### Document passage
Connecting MX's with a Layer 2 connection.

SOLVED
MDHackett
Conversationalist

Connecting MX's with a Layer 2 connection.

A local vendor has provided us with a private, Layer 2 connection, handing off copper to our 100Mbps sites (MX64's), and fiber to our 1Gbps sites (MX250's).  The connections we're getting are completely un-routed, of course, and effectively just a big switch that connects the sites.

 

Without that connection having internet access, we're struggling with how we should configure the MX's to pass traffic.  Since it's not an MPLS, there's no router to talk over.

 

My gut tells me we'll need to have the provider re-jigger the connection to a straight internet and AutoVPN the connection, but we're still looking for options to make this worth without having to do that, and let a cable modem connection be the backup and management.

 

Has anyone done this, and what should the configuration look like on the MX's?

### Data shown
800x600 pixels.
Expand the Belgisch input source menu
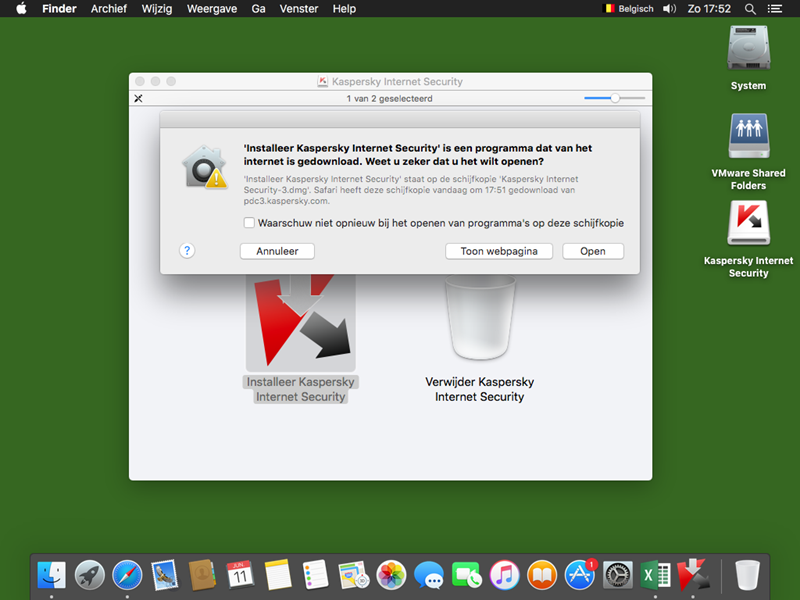(x=629, y=9)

### Exercises to complete
a - List every distinct term in the forum post about connecting MX's over a Layer 2 link that includes a numeral.
b - Write out the stretch of the forum post about the Layer 2 connection from "Without that connection" through "backup and management.".
c - Continue the forum post about linking MX sites over a private Layer 2 connection from where it stops.

### Results for each task
a -
Layer 2
100Mbps
MX64's
1Gbps
MX250's

b -
Without that connection having internet access, we're struggling with how we should configure the MX's to pass traffic.  Since it's not an MPLS, there's no router to talk over.

 

My gut tells me we'll need to have the provider re-jigger the connection to a straight internet and AutoVPN the connection, but we're still looking for options to make this worth without having to do that, and let a cable modem connection be the backup and management.

c -
 

(The sites we're connecting are VERY flat, and have only 1 subnet, except 1 (MX250)  site that has 2.)

1 ACCEPTED SOLUTION
Bruce
Kind of a big deal

@MDHackett yes, that's what I was originally thinking, downside is that all traffic from the MX64 will get NATed to the IP address on the WAN interface of the MX64, which may not (or may) work for you. That NAT is how the traffic gets back to where it came, but obviously hides all the addresses behind the NAT.

 

You can achieve this without encryption using the No NAT feature (you have to request) support to turn it on, on a per network basis, but then you have to make sure all your routing on the head-end is correct to send data back across the Layer 2 WAN. The other way of achieving this it to use the AutoVPN.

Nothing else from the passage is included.